--- WORK REQUEST ---
The lines to return are those from the line holding "1280x720 pixels. How" through the last line of the entries below, both included, written exactly and without pictures.

--- PROVIDED ENTRIES ---
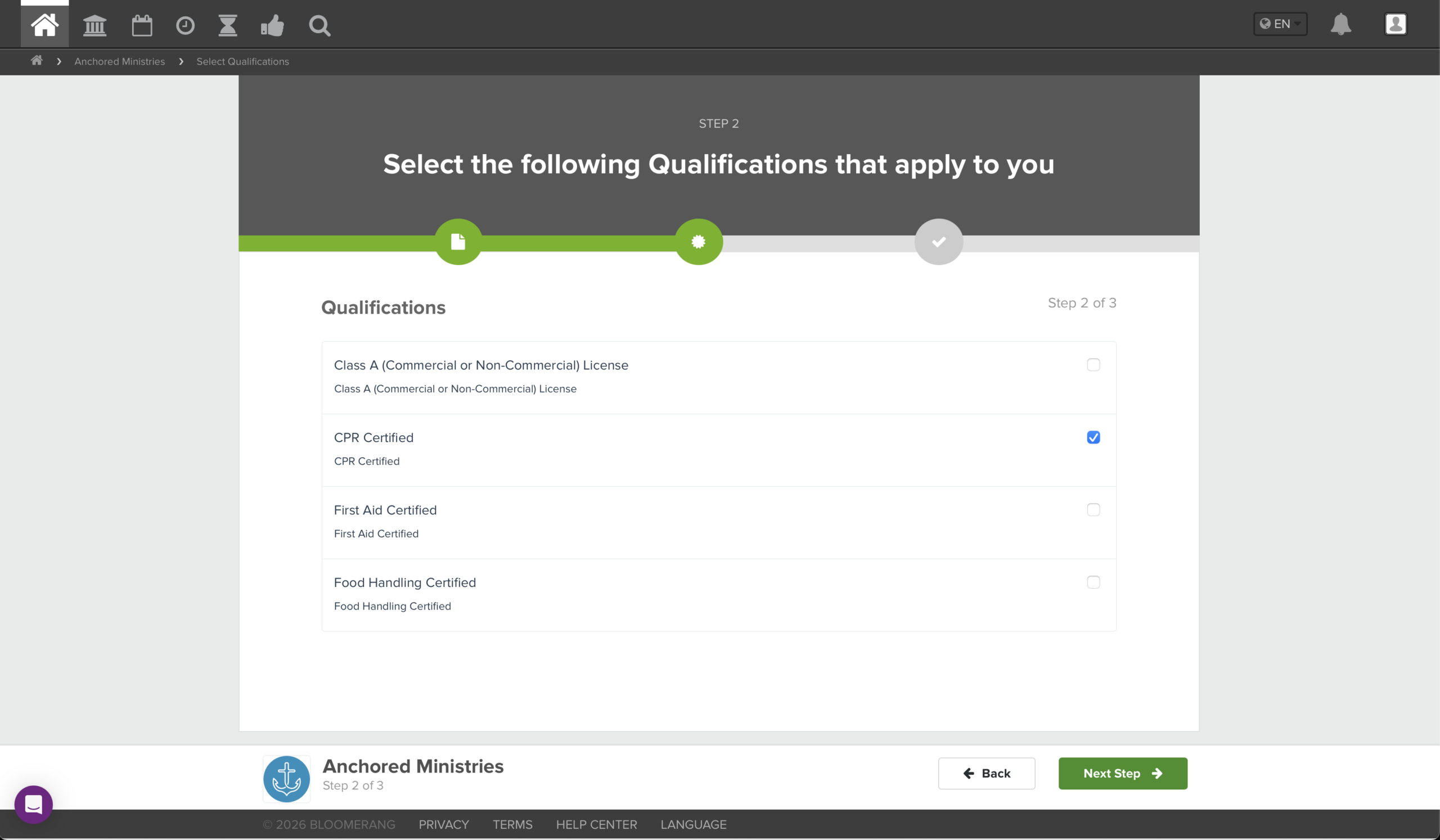Click the home icon in top navigation
1440x840 pixels.
[44, 25]
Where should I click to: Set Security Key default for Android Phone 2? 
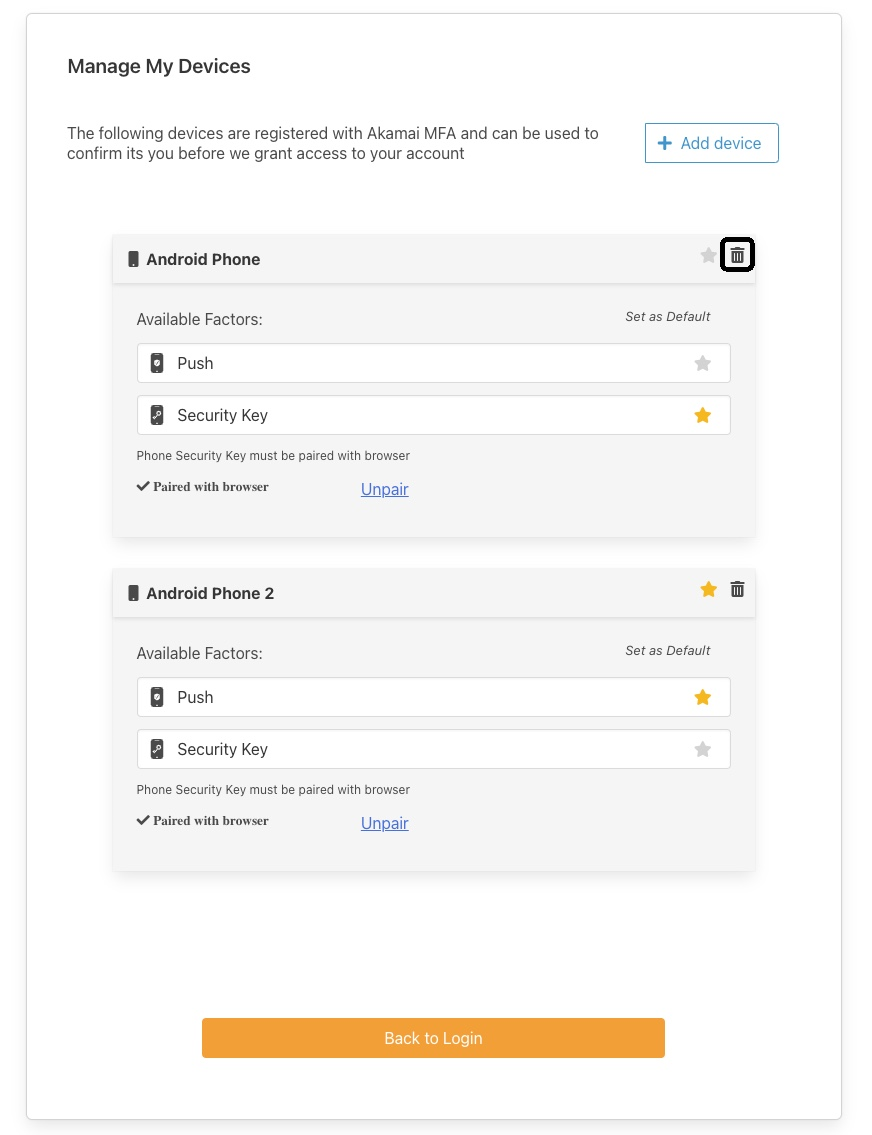703,749
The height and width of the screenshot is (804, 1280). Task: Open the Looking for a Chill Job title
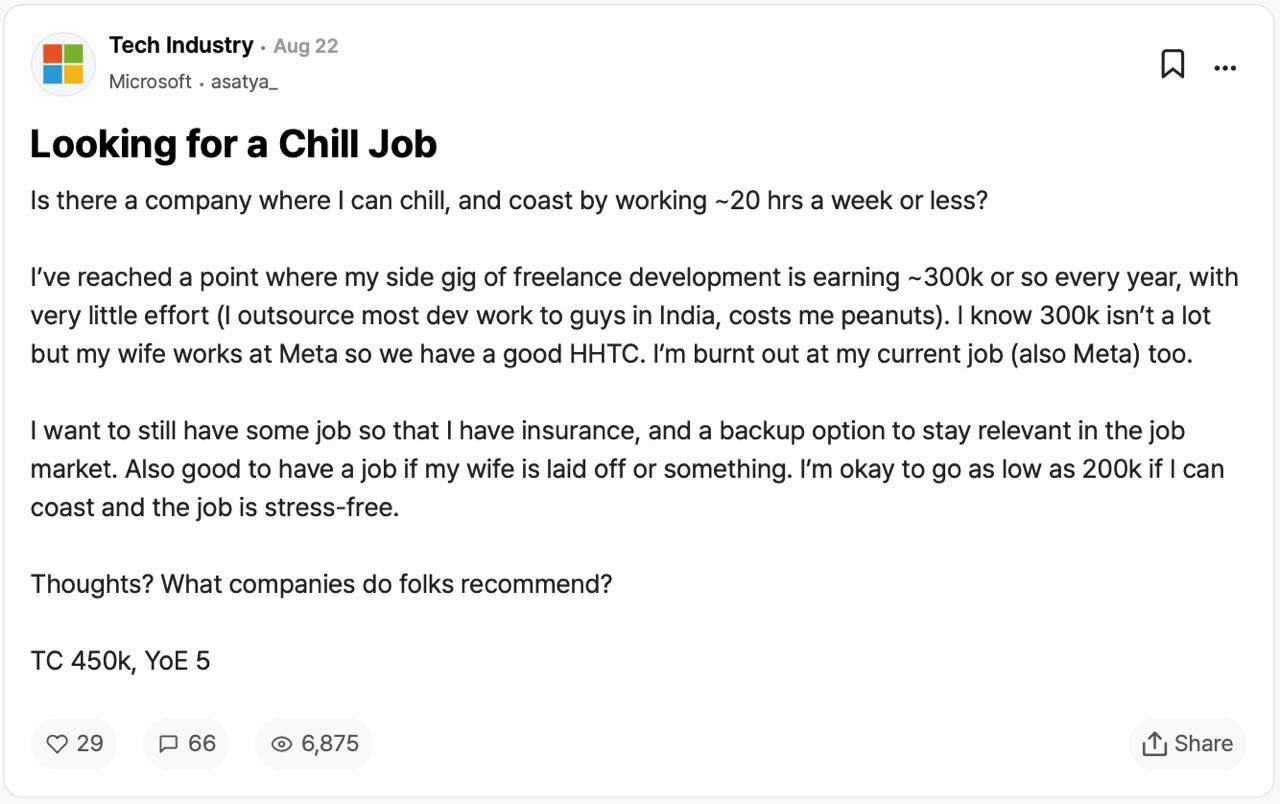pos(234,144)
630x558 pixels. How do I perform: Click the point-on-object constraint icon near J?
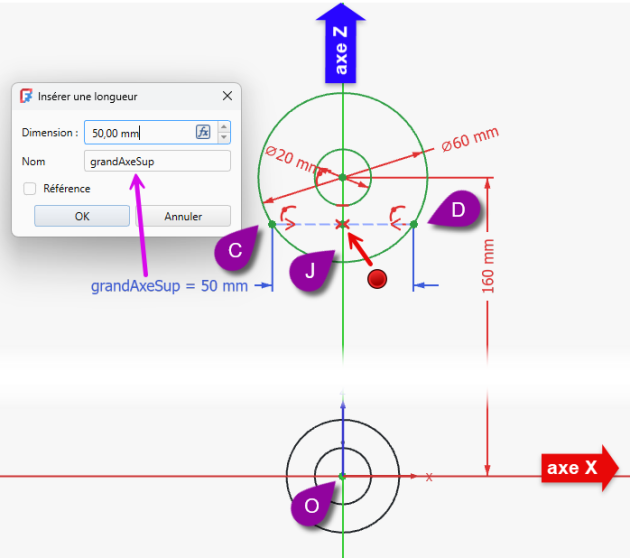tap(342, 225)
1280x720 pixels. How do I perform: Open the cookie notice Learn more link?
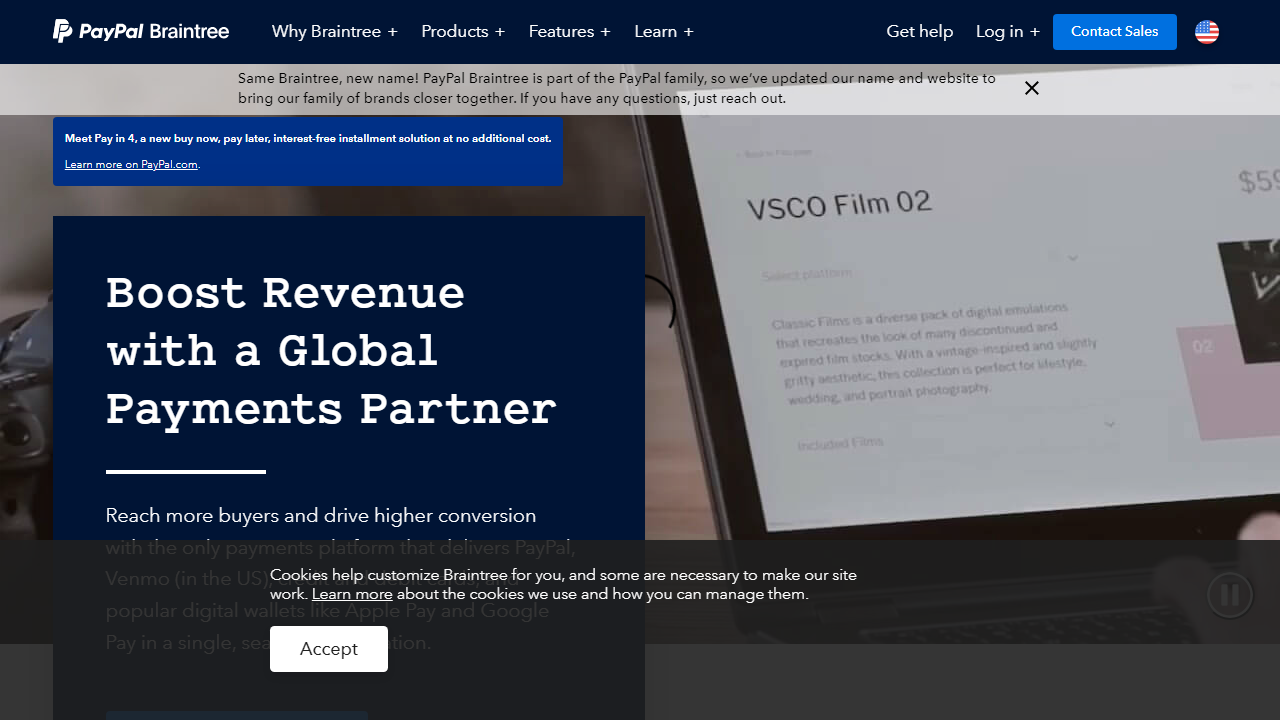pos(352,594)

--- RESPONSE AREA ---
1280x720 pixels. How do I perform: Open the cookie notice Learn more link?
pos(352,594)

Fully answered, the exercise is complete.